Yes, if you do it wrong. Just like brushing your teeth is dangerous if you stick the brush in your eye. Or driving your car is dangerous if you do it blindfolded.
That’s why we have so much coaching. Most people weren’t born knowing how to perform Olympic lifts. Someone needs to teach you how to do it correctly. We’re the people to do it.
4.) Olympic Lifting? What’s that?
The Snatch. The Clean and Jerk. That stuff you see strong guys and gals do at the Olympics. It’s a lot of fun — and a lot of technique. It’ll develop your explosive power like nothing else.
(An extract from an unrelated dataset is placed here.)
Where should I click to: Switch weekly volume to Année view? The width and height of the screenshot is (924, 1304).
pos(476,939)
And it’s not just for Olympians. We have grandmas and nursing mothers do it, as well as big, strong guys. And we’re the only athletic training facility in the Warminster area that has premium Olympic bars and bumpers. You can drop the weights at Central Bucks CrossFit. In fact, if your lift goes bad, we want you to drop the weight. That’s why we have rubber bumper plates. Your safety is the most important thing to us.
5.) Why only classes? Why can’t I come in whenever I want?
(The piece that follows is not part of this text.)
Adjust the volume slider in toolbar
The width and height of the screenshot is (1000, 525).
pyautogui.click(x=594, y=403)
Group workouts get better results. You’ll push yourself harder and have more fun in a group. Guaranteed.
6.) What are some of these abbreviations you use? What’s a WOD?
§AMRAP:As Many Reps (sometimes Rounds)as Possible
§BW (or BWT):Body weight
§CFT:CrossFit Total - consisting of max squat, press, and deadlift.
§C&J:Clean and jerk
§C2:Concept II rowing machine
§GPP:General physical preparedness, aka "fitness."
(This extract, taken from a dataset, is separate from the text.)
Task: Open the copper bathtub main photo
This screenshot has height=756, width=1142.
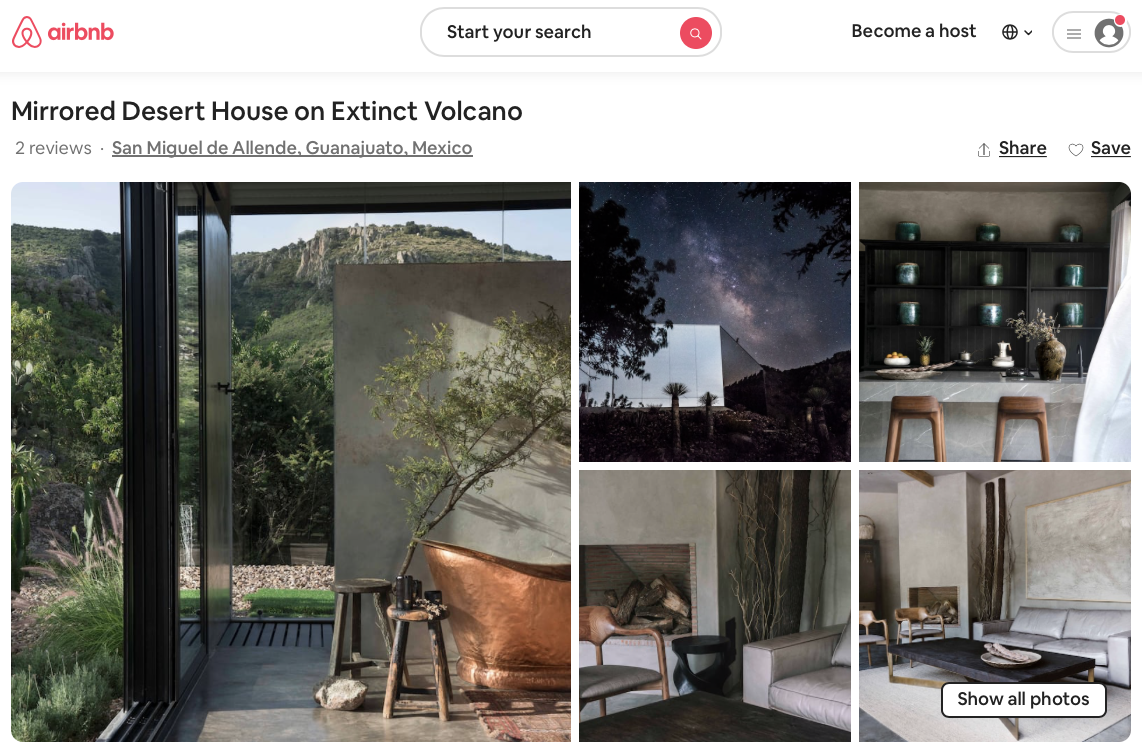Action: 291,462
§HSPU:Hand stand push up. Kick up into a handstand (use wall for balance, if needed) bend arms until nose touches floor and push back up.
§HSQ:Hang squat (clean or snatch). Start with bar "at the hang," about knee height. Initiate pull. As the bar rises drop into a full squat and catch the bar in the racked position. From there, rise to a standing position
§KTE:Knees to elbows. Similar to TTBs described below.
§MetCon:Metabolic Conditioning workout
§MU:Muscle ups. Hanging from rings you do a combination pull-up and dip so you end in an upright support.
§OHS:Overhead squat. Full-depth squat performed while arms are locked out in a wide grip press position above (and usually behind) the head.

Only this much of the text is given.